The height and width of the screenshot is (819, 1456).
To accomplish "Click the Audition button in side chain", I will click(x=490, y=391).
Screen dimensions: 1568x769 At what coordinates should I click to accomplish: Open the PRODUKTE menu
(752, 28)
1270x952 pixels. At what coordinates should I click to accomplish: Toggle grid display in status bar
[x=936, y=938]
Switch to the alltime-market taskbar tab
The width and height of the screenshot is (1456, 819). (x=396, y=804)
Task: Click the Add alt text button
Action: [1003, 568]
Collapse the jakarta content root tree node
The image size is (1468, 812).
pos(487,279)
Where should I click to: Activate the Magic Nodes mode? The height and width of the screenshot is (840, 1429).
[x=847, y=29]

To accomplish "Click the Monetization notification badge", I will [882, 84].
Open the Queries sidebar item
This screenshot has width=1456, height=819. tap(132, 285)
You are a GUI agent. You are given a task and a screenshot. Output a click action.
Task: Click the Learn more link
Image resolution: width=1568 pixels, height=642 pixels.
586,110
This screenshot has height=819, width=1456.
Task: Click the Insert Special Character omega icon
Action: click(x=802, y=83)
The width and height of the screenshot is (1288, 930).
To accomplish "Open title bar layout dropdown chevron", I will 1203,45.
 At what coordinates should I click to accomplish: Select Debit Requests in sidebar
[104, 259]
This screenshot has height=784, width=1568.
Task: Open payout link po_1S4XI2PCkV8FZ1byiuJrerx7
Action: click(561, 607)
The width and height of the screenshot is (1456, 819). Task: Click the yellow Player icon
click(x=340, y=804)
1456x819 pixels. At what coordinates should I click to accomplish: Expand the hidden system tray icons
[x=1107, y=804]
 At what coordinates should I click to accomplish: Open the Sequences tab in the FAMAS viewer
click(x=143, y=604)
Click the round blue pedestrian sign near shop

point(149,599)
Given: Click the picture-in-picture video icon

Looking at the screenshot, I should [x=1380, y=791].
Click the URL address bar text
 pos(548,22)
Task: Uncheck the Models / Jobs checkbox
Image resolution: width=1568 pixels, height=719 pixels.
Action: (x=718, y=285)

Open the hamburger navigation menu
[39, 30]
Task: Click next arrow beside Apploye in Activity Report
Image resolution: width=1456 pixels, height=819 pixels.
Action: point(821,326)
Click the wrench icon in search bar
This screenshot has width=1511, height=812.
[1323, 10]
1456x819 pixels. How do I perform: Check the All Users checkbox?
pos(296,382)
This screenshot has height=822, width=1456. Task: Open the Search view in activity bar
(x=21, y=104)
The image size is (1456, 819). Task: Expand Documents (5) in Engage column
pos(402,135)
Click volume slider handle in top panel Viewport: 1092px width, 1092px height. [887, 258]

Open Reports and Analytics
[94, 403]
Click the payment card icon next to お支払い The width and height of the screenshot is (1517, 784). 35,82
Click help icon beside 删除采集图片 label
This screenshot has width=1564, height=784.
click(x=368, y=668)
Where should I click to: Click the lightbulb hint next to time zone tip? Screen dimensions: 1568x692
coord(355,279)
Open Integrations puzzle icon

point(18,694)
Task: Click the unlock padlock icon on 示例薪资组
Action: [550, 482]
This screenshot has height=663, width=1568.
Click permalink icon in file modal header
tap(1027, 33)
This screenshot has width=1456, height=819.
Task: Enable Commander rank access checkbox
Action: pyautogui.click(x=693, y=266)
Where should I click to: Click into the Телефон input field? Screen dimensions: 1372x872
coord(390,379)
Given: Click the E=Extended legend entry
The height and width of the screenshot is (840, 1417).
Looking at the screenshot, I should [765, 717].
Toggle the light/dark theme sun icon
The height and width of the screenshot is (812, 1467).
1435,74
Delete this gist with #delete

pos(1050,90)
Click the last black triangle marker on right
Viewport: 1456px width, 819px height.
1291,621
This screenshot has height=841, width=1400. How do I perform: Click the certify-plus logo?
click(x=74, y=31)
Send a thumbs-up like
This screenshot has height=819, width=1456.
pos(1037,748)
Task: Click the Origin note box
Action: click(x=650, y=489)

◆ Your assignment ◆
Would you output all the records above exactly as written?

◆ Problem solution ◆
The height and width of the screenshot is (819, 1456).
To accomplish "Click the Audition button in side chain", I will click(x=490, y=391).
Screen dimensions: 1568x769 At what coordinates should I click to accomplish: Open the PRODUKTE menu
(752, 28)
1270x952 pixels. At what coordinates should I click to accomplish: Toggle grid display in status bar
[x=936, y=938]
Switch to the alltime-market taskbar tab
The width and height of the screenshot is (1456, 819). (x=396, y=804)
Task: Click the Add alt text button
Action: [1003, 568]
Collapse the jakarta content root tree node
The image size is (1468, 812).
pos(487,279)
Where should I click to: Activate the Magic Nodes mode? The height and width of the screenshot is (840, 1429).
[x=847, y=29]

To accomplish "Click the Monetization notification badge", I will [882, 84].
Open the Queries sidebar item
This screenshot has width=1456, height=819. tap(132, 285)
You are a GUI agent. You are given a task and a screenshot. Output a click action.
Task: Click the Learn more link
Image resolution: width=1568 pixels, height=642 pixels.
586,110
This screenshot has height=819, width=1456.
Task: Click the Insert Special Character omega icon
Action: click(x=802, y=83)
The width and height of the screenshot is (1288, 930).
To accomplish "Open title bar layout dropdown chevron", I will 1203,45.
 At what coordinates should I click to accomplish: Select Debit Requests in sidebar
[104, 259]
This screenshot has height=784, width=1568.
Task: Open payout link po_1S4XI2PCkV8FZ1byiuJrerx7
Action: click(561, 607)
The width and height of the screenshot is (1456, 819). Task: Click the yellow Player icon
click(x=340, y=804)
1456x819 pixels. At what coordinates should I click to accomplish: Expand the hidden system tray icons
[x=1107, y=804]
 At what coordinates should I click to accomplish: Open the Sequences tab in the FAMAS viewer
click(x=143, y=604)
Click the round blue pedestrian sign near shop

point(149,599)
Given: Click the picture-in-picture video icon

Looking at the screenshot, I should [x=1380, y=791].
Click the URL address bar text
 pos(548,22)
Task: Uncheck the Models / Jobs checkbox
Image resolution: width=1568 pixels, height=719 pixels.
Action: (x=718, y=285)

Open the hamburger navigation menu
[39, 30]
Task: Click next arrow beside Apploye in Activity Report
Image resolution: width=1456 pixels, height=819 pixels.
Action: point(821,326)
Click the wrench icon in search bar
This screenshot has width=1511, height=812.
[1323, 10]
1456x819 pixels. How do I perform: Check the All Users checkbox?
pos(296,382)
This screenshot has height=822, width=1456. Task: Open the Search view in activity bar
(x=21, y=104)
The image size is (1456, 819). Task: Expand Documents (5) in Engage column
pos(402,135)
Click volume slider handle in top panel Viewport: 1092px width, 1092px height. [887, 258]

Open Reports and Analytics
[94, 403]
Click the payment card icon next to お支払い The width and height of the screenshot is (1517, 784). 35,82
Click help icon beside 删除采集图片 label
This screenshot has width=1564, height=784.
click(x=368, y=668)
Where should I click to: Click the lightbulb hint next to time zone tip? Screen dimensions: 1568x692
coord(355,279)
Open Integrations puzzle icon

point(18,694)
Task: Click the unlock padlock icon on 示例薪资组
Action: [550, 482]
This screenshot has height=663, width=1568.
Click permalink icon in file modal header
tap(1027, 33)
This screenshot has width=1456, height=819.
Task: Enable Commander rank access checkbox
Action: pyautogui.click(x=693, y=266)
Where should I click to: Click into the Телефон input field? Screen dimensions: 1372x872
coord(390,379)
Given: Click the E=Extended legend entry
The height and width of the screenshot is (840, 1417).
Looking at the screenshot, I should [765, 717].
Toggle the light/dark theme sun icon
The height and width of the screenshot is (812, 1467).
1435,74
Delete this gist with #delete

pos(1050,90)
Click the last black triangle marker on right
Viewport: 1456px width, 819px height.
1291,621
This screenshot has height=841, width=1400. How do I perform: Click the certify-plus logo?
click(x=74, y=31)
Send a thumbs-up like
This screenshot has height=819, width=1456.
pos(1037,748)
Task: Click the Origin note box
Action: click(x=650, y=489)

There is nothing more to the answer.